[Collected data]
■ ■ ■ ■

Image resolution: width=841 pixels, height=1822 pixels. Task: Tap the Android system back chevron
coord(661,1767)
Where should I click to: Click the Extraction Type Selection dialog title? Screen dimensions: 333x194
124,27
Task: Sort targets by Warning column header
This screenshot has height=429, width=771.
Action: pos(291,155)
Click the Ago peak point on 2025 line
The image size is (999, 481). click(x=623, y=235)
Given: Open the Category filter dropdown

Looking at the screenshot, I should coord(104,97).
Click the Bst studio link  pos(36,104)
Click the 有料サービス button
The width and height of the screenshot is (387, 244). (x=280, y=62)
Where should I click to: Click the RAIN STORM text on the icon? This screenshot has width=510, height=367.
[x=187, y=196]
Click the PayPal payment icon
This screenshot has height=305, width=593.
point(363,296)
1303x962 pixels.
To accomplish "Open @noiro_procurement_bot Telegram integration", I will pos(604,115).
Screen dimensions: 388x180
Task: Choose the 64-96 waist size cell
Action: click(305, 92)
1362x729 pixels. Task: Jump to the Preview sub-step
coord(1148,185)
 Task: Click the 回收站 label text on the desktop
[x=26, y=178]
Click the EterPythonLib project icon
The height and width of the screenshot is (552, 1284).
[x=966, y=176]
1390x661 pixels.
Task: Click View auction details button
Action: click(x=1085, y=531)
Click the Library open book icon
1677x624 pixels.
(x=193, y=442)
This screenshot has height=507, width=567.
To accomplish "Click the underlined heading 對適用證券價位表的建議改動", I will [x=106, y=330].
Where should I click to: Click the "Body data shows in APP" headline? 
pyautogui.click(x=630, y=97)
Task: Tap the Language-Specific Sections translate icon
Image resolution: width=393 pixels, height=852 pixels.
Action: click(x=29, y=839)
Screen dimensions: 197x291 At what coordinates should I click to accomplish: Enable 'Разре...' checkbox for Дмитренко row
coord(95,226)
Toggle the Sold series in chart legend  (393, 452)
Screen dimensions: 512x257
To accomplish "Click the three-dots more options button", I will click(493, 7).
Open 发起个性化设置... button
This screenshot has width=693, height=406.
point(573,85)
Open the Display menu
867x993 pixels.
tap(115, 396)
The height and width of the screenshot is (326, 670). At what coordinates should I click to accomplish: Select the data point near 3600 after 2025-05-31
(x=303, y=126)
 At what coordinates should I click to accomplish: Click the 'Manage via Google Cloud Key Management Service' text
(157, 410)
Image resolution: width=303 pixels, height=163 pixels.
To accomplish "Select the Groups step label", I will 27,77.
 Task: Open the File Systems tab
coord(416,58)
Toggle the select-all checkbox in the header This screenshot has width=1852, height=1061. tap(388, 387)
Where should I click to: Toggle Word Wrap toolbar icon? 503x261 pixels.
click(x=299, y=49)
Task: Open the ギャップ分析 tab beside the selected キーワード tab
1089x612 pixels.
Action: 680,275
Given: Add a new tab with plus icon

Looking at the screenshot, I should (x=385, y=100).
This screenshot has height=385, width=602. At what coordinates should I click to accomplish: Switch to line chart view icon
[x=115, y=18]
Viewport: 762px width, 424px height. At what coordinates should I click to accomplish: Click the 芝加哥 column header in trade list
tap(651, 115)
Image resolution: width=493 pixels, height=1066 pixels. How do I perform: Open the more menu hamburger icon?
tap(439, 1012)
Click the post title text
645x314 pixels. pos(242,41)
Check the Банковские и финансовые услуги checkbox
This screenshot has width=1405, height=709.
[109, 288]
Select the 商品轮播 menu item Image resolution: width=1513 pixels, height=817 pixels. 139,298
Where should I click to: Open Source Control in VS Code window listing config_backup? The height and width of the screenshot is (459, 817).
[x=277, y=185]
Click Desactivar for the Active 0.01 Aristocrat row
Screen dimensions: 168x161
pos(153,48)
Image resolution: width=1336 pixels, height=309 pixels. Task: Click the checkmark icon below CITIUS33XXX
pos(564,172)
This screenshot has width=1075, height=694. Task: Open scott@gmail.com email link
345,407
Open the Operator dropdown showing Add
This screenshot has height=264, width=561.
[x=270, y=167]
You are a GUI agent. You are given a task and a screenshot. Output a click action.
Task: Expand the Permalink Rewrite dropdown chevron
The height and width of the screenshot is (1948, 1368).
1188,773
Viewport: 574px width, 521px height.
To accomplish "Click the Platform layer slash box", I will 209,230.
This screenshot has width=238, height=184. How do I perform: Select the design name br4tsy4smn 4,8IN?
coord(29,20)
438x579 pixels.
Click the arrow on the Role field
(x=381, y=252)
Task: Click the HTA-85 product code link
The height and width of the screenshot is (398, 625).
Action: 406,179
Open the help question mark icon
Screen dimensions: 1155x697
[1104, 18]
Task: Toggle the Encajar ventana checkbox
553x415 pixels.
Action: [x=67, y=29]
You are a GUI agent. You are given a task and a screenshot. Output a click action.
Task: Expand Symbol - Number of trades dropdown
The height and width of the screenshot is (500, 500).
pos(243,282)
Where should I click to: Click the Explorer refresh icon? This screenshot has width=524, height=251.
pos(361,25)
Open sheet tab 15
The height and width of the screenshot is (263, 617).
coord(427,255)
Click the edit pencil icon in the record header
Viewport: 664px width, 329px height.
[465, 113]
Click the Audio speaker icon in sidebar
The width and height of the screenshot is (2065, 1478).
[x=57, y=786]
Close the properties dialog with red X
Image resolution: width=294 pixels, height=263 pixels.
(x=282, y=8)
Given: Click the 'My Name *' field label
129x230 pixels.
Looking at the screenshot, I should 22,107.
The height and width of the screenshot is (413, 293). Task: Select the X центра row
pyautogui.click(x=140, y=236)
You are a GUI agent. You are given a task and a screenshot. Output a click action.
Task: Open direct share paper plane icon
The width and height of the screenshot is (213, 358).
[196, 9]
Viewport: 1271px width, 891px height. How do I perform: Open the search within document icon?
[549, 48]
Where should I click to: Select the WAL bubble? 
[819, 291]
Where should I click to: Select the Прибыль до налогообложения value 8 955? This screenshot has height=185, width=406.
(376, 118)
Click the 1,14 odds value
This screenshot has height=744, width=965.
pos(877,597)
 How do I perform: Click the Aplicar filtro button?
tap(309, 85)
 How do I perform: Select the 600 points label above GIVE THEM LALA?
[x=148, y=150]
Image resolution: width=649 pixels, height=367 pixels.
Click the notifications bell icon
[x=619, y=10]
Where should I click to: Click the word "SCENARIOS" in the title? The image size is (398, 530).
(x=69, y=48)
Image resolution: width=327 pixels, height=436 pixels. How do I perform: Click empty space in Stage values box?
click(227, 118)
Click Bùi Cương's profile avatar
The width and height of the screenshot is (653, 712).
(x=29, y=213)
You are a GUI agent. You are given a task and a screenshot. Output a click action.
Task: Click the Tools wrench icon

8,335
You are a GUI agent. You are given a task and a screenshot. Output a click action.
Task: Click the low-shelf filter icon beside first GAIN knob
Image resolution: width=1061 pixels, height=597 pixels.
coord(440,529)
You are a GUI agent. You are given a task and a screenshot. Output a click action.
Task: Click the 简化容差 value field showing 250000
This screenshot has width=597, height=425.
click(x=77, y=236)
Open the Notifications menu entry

■ ■ ■ ■

# TASK GOAL
All of the entries must be given again, word for word.

# ANSWER SECTION
Image resolution: width=841 pixels, height=1822 pixels. Task: Tap the Android system back chevron
coord(661,1767)
Where should I click to: Click the Extraction Type Selection dialog title? Screen dimensions: 333x194
124,27
Task: Sort targets by Warning column header
This screenshot has height=429, width=771.
Action: pos(291,155)
Click the Ago peak point on 2025 line
The image size is (999, 481). click(x=623, y=235)
Given: Open the Category filter dropdown

Looking at the screenshot, I should coord(104,97).
Click the Bst studio link  pos(36,104)
Click the 有料サービス button
The width and height of the screenshot is (387, 244). (x=280, y=62)
Where should I click to: Click the RAIN STORM text on the icon? This screenshot has width=510, height=367.
[x=187, y=196]
Click the PayPal payment icon
This screenshot has height=305, width=593.
point(363,296)
1303x962 pixels.
To accomplish "Open @noiro_procurement_bot Telegram integration", I will pos(604,115).
Screen dimensions: 388x180
Task: Choose the 64-96 waist size cell
Action: click(305, 92)
1362x729 pixels. Task: Jump to the Preview sub-step
coord(1148,185)
 Task: Click the 回收站 label text on the desktop
[x=26, y=178]
Click the EterPythonLib project icon
The height and width of the screenshot is (552, 1284).
[x=966, y=176]
1390x661 pixels.
Task: Click View auction details button
Action: click(x=1085, y=531)
Click the Library open book icon
1677x624 pixels.
(x=193, y=442)
This screenshot has height=507, width=567.
To accomplish "Click the underlined heading 對適用證券價位表的建議改動", I will [x=106, y=330].
Where should I click to: Click the "Body data shows in APP" headline? 
pyautogui.click(x=630, y=97)
Task: Tap the Language-Specific Sections translate icon
Image resolution: width=393 pixels, height=852 pixels.
Action: click(x=29, y=839)
Screen dimensions: 197x291 At what coordinates should I click to accomplish: Enable 'Разре...' checkbox for Дмитренко row
coord(95,226)
Toggle the Sold series in chart legend  (393, 452)
Screen dimensions: 512x257
To accomplish "Click the three-dots more options button", I will click(493, 7).
Open 发起个性化设置... button
This screenshot has width=693, height=406.
point(573,85)
Open the Display menu
867x993 pixels.
tap(115, 396)
The height and width of the screenshot is (326, 670). At what coordinates should I click to accomplish: Select the data point near 3600 after 2025-05-31
(x=303, y=126)
 At what coordinates should I click to accomplish: Click the 'Manage via Google Cloud Key Management Service' text
(157, 410)
Image resolution: width=303 pixels, height=163 pixels.
To accomplish "Select the Groups step label", I will 27,77.
 Task: Open the File Systems tab
coord(416,58)
Toggle the select-all checkbox in the header This screenshot has width=1852, height=1061. tap(388, 387)
Where should I click to: Toggle Word Wrap toolbar icon? 503x261 pixels.
click(x=299, y=49)
Task: Open the ギャップ分析 tab beside the selected キーワード tab
1089x612 pixels.
Action: 680,275
Given: Add a new tab with plus icon

Looking at the screenshot, I should (x=385, y=100).
This screenshot has height=385, width=602. At what coordinates should I click to accomplish: Switch to line chart view icon
[x=115, y=18]
Viewport: 762px width, 424px height. At what coordinates should I click to accomplish: Click the 芝加哥 column header in trade list
tap(651, 115)
Image resolution: width=493 pixels, height=1066 pixels. How do I perform: Open the more menu hamburger icon?
tap(439, 1012)
Click the post title text
645x314 pixels. pos(242,41)
Check the Банковские и финансовые услуги checkbox
This screenshot has width=1405, height=709.
[109, 288]
Select the 商品轮播 menu item Image resolution: width=1513 pixels, height=817 pixels. 139,298
Where should I click to: Open Source Control in VS Code window listing config_backup? The height and width of the screenshot is (459, 817).
[x=277, y=185]
Click Desactivar for the Active 0.01 Aristocrat row
Screen dimensions: 168x161
pos(153,48)
Image resolution: width=1336 pixels, height=309 pixels. Task: Click the checkmark icon below CITIUS33XXX
pos(564,172)
This screenshot has width=1075, height=694. Task: Open scott@gmail.com email link
345,407
Open the Operator dropdown showing Add
This screenshot has height=264, width=561.
[x=270, y=167]
You are a GUI agent. You are given a task and a screenshot. Output a click action.
Task: Expand the Permalink Rewrite dropdown chevron
The height and width of the screenshot is (1948, 1368).
1188,773
Viewport: 574px width, 521px height.
To accomplish "Click the Platform layer slash box", I will 209,230.
This screenshot has width=238, height=184. How do I perform: Select the design name br4tsy4smn 4,8IN?
coord(29,20)
438x579 pixels.
Click the arrow on the Role field
(x=381, y=252)
Task: Click the HTA-85 product code link
The height and width of the screenshot is (398, 625).
Action: 406,179
Open the help question mark icon
Screen dimensions: 1155x697
[1104, 18]
Task: Toggle the Encajar ventana checkbox
553x415 pixels.
Action: [x=67, y=29]
You are a GUI agent. You are given a task and a screenshot. Output a click action.
Task: Expand Symbol - Number of trades dropdown
The height and width of the screenshot is (500, 500).
pos(243,282)
Where should I click to: Click the Explorer refresh icon? This screenshot has width=524, height=251.
pos(361,25)
Open sheet tab 15
The height and width of the screenshot is (263, 617).
coord(427,255)
Click the edit pencil icon in the record header
Viewport: 664px width, 329px height.
[465, 113]
Click the Audio speaker icon in sidebar
The width and height of the screenshot is (2065, 1478).
[x=57, y=786]
Close the properties dialog with red X
Image resolution: width=294 pixels, height=263 pixels.
(x=282, y=8)
Given: Click the 'My Name *' field label
129x230 pixels.
Looking at the screenshot, I should 22,107.
The height and width of the screenshot is (413, 293). Task: Select the X центра row
pyautogui.click(x=140, y=236)
You are a GUI agent. You are given a task and a screenshot. Output a click action.
Task: Open direct share paper plane icon
The width and height of the screenshot is (213, 358).
[196, 9]
Viewport: 1271px width, 891px height. How do I perform: Open the search within document icon?
[549, 48]
Where should I click to: Select the WAL bubble? 
[819, 291]
Where should I click to: Select the Прибыль до налогообложения value 8 955? This screenshot has height=185, width=406.
(376, 118)
Click the 1,14 odds value
This screenshot has height=744, width=965.
pos(877,597)
 How do I perform: Click the Aplicar filtro button?
tap(309, 85)
 How do I perform: Select the 600 points label above GIVE THEM LALA?
[x=148, y=150]
Image resolution: width=649 pixels, height=367 pixels.
Click the notifications bell icon
[x=619, y=10]
Where should I click to: Click the word "SCENARIOS" in the title? The image size is (398, 530).
(x=69, y=48)
Image resolution: width=327 pixels, height=436 pixels. How do I perform: Click empty space in Stage values box?
click(227, 118)
Click Bùi Cương's profile avatar
The width and height of the screenshot is (653, 712).
(x=29, y=213)
You are a GUI agent. You are given a task and a screenshot. Output a click action.
Task: Click the Tools wrench icon

8,335
You are a GUI agent. You are given a task and a screenshot. Output a click action.
Task: Click the low-shelf filter icon beside first GAIN knob
Image resolution: width=1061 pixels, height=597 pixels.
coord(440,529)
You are a GUI agent. You are given a task and a screenshot. Output a click action.
Task: Click the 简化容差 value field showing 250000
This screenshot has width=597, height=425.
click(x=77, y=236)
Open the Notifications menu entry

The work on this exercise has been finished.